The invention has the beneficial effects that:
the existing identification and comparison of three-dimensional fluorescence spectra is based on analytical methods such as a parallel factor analysis method, a partial least square method, an alternative trilinear decomposition method, a non-negative matrix factorization method and the like, and then an identification and comparison method is established by obtaining multi-component fluorescence information.
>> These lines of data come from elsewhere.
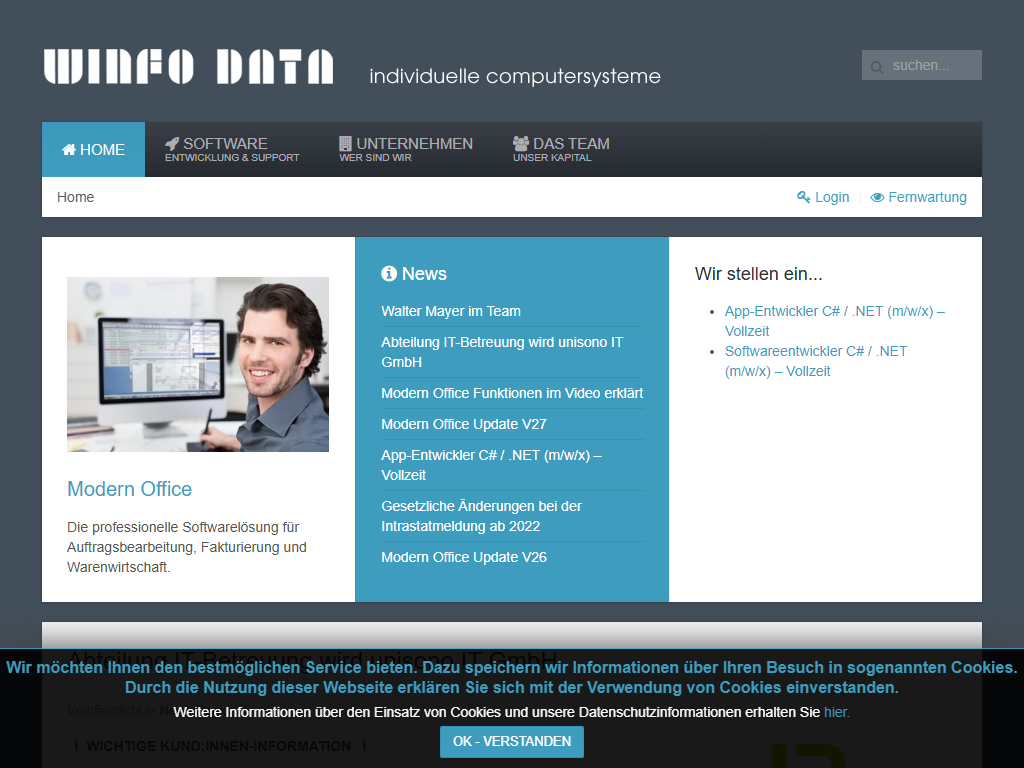This screenshot has height=768, width=1024.
Task: Click the WINFO DATA logo
Action: [187, 67]
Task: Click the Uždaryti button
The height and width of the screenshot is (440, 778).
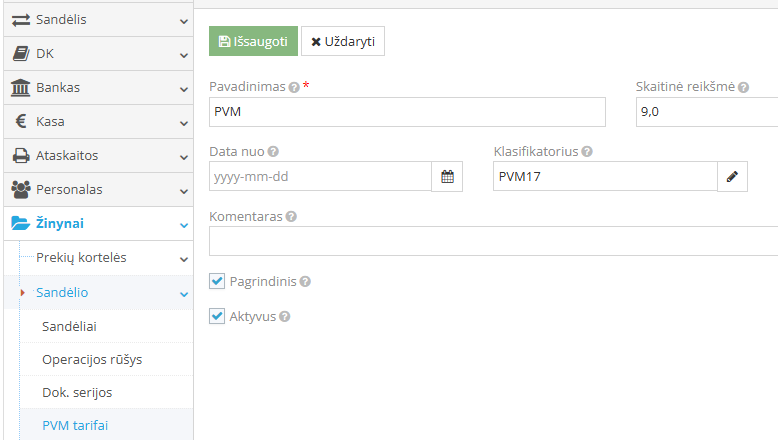Action: (343, 41)
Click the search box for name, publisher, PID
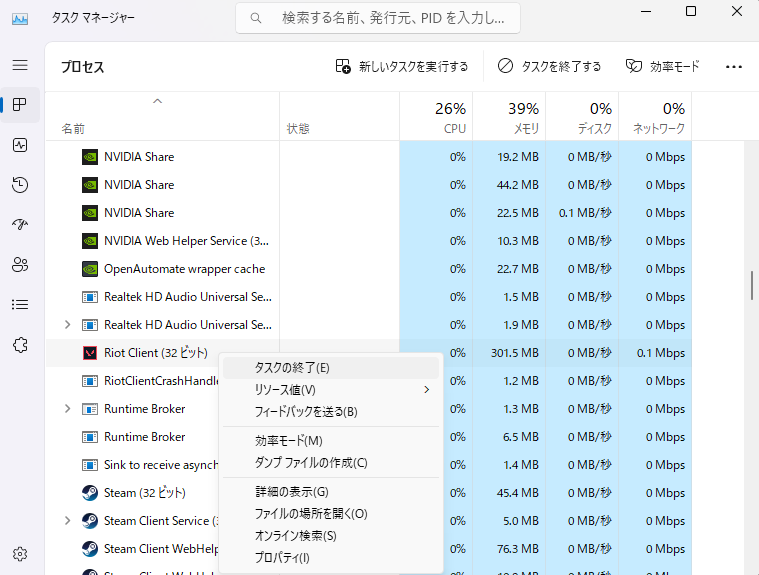The width and height of the screenshot is (759, 575). pos(378,18)
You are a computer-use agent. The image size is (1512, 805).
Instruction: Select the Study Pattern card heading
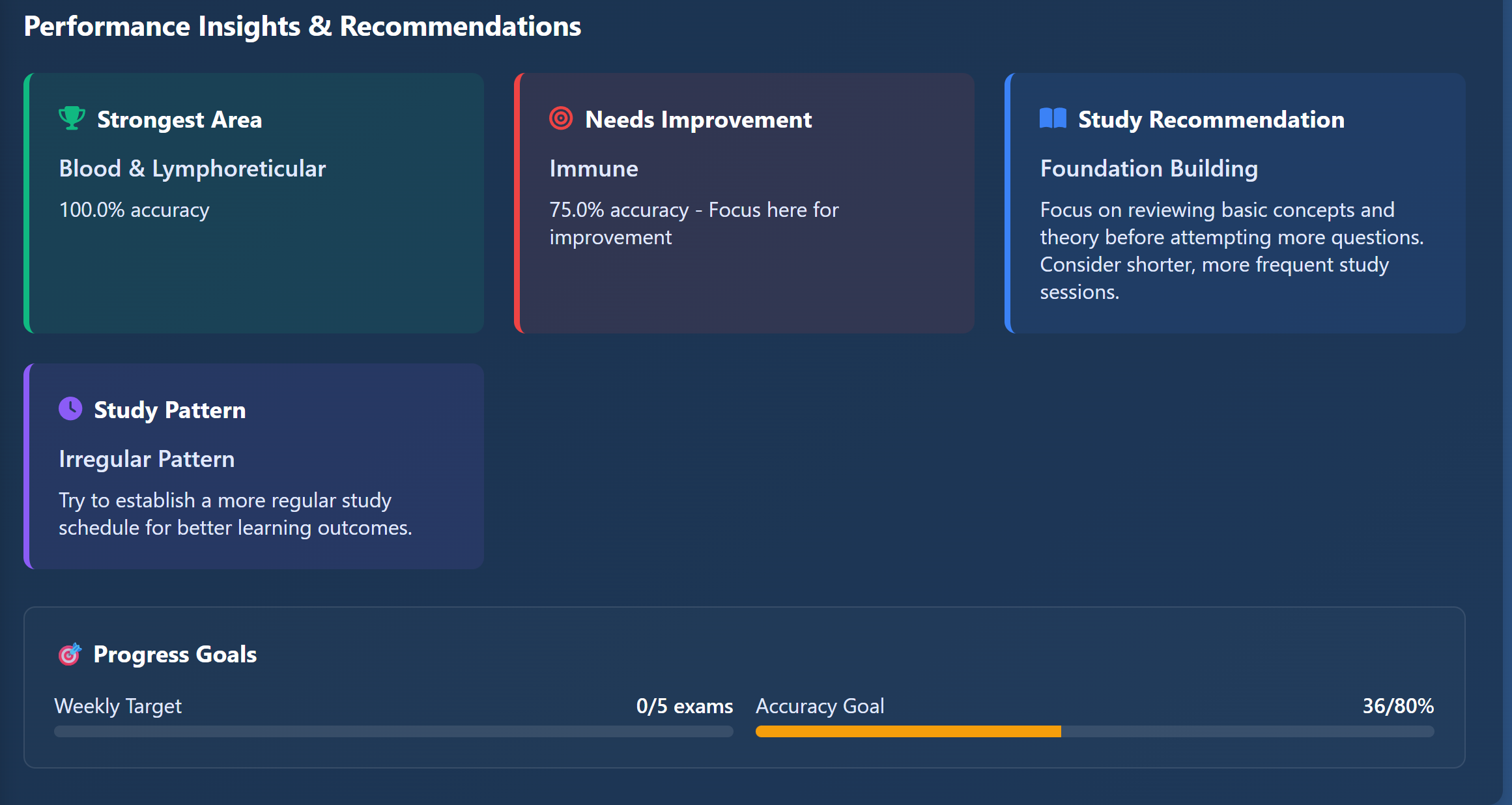(x=169, y=410)
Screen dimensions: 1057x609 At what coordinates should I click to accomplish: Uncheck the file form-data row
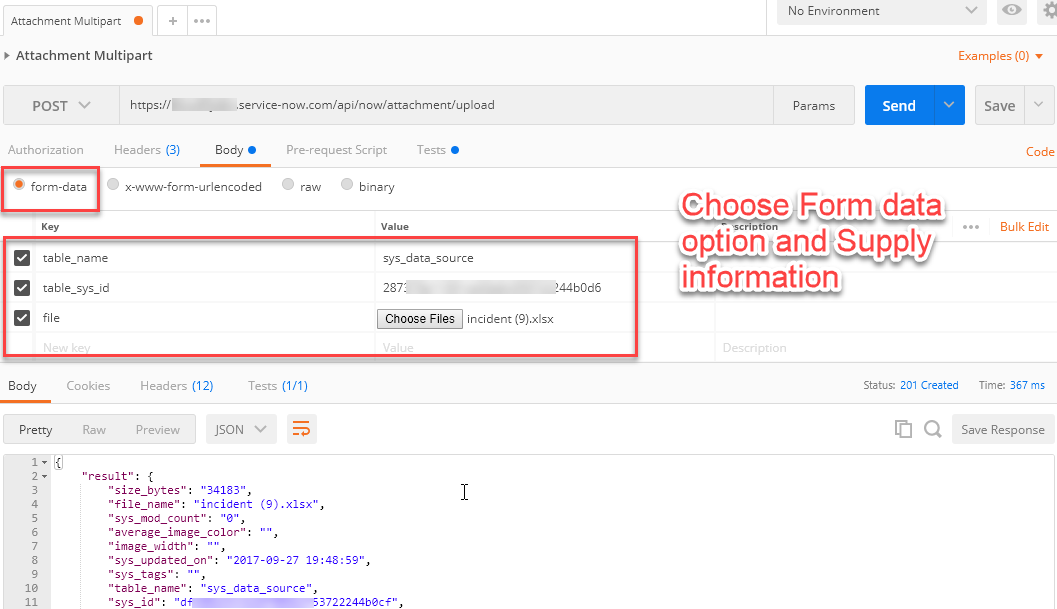pyautogui.click(x=24, y=318)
The method disclosed by the invention does not need to pass through the complicated mathematical analysis method, only properly processes the data collected by the fluorometer, establishes the characteristic information such as the fluorescence peak intensity and the peak center position coordinate and the like through a peak selection program, establishes the related characteristic parameter indexes based on the information such as the peak intensity and the peak center position coordinate and the like, and establishes the matrix form which is convenient for the automatic calculation of a computer through the characteristic related parameter indexes obtained by the calculation of the peak intensity and the peak center position coordinate, thereby carrying out the calculation and the matching of the similarity coefficient with the sample of a reference comparison database, obtaining the accurate identification and judgment information, having high identification and comparison accuracy and high detection speed.
Detailed Description
in order to make the objects, technical solutions and advantages of the present invention more apparent, the present invention is further described in detail with reference to the following embodiments. It should be understood that the specific embodiments described herein are merely illustrative of the invention and are not intended to limit the invention.